Directions: Please give back an exact reproduction of the lines from the one with "Screen dimensions: 1000x526" through the end of the entries below, and no others.

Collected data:
■ ■ ■

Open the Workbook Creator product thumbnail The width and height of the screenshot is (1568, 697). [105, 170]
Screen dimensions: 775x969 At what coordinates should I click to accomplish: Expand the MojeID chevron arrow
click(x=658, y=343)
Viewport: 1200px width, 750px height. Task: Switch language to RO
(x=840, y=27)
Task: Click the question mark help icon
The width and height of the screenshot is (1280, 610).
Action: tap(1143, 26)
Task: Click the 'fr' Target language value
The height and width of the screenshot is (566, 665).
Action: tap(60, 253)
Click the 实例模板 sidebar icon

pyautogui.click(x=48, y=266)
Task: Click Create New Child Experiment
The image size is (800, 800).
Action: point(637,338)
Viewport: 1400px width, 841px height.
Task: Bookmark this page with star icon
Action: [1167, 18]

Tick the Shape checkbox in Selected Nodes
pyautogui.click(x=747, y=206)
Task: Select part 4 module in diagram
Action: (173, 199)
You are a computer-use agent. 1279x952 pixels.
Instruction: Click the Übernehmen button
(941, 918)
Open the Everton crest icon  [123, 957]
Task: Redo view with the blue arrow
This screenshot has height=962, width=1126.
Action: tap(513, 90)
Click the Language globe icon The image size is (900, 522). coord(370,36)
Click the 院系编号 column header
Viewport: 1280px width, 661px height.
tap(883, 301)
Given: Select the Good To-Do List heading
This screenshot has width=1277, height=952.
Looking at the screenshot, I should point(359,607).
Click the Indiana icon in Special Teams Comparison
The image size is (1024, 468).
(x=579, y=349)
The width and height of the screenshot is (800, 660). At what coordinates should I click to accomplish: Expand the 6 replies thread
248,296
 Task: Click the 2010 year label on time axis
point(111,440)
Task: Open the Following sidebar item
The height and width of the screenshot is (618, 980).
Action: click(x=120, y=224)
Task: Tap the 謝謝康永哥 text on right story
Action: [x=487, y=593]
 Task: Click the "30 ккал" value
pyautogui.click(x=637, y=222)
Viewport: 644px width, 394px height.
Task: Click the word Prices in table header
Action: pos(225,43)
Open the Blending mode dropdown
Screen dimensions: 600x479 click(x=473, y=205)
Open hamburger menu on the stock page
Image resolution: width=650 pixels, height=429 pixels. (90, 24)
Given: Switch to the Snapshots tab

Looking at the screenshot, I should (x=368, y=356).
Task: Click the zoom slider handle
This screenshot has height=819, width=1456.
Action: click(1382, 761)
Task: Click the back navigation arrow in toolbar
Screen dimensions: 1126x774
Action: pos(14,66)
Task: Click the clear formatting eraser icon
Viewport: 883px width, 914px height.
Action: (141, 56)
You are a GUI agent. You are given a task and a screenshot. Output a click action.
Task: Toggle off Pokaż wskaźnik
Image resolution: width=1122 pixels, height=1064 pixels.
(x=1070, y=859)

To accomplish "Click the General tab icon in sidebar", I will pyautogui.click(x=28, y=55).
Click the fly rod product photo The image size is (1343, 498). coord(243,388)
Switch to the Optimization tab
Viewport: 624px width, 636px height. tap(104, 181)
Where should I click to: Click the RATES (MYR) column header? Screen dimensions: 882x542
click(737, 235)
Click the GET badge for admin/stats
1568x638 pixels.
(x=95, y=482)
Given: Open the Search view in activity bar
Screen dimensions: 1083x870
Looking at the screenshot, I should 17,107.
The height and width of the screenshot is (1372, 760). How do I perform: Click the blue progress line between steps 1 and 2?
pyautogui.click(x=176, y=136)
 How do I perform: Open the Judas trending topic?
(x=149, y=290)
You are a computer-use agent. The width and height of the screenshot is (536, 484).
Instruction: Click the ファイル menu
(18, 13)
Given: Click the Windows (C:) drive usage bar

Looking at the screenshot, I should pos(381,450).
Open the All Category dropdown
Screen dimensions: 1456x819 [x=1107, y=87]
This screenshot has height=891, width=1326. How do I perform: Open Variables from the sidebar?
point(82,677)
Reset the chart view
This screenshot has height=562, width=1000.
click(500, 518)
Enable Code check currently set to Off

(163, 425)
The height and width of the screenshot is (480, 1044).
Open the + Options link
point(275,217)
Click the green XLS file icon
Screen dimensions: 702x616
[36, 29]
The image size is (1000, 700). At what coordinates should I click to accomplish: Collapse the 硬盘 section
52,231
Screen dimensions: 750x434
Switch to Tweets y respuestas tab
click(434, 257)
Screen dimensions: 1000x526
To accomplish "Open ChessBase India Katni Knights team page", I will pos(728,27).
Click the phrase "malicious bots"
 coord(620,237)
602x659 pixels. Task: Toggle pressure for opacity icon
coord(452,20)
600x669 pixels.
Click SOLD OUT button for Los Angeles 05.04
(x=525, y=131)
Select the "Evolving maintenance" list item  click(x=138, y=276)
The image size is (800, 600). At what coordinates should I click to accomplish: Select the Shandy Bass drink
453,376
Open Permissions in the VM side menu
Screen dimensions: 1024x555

■ ■ ■

Finished task:
Screen dimensions: 1000x526
To accomplish "Open ChessBase India Katni Knights team page", I will pos(728,27).
Click the phrase "malicious bots"
 coord(620,237)
602x659 pixels. Task: Toggle pressure for opacity icon
coord(452,20)
600x669 pixels.
Click SOLD OUT button for Los Angeles 05.04
(x=525, y=131)
Select the "Evolving maintenance" list item  click(x=138, y=276)
The image size is (800, 600). At what coordinates should I click to accomplish: Select the Shandy Bass drink
453,376
Open Permissions in the VM side menu
Screen dimensions: 1024x555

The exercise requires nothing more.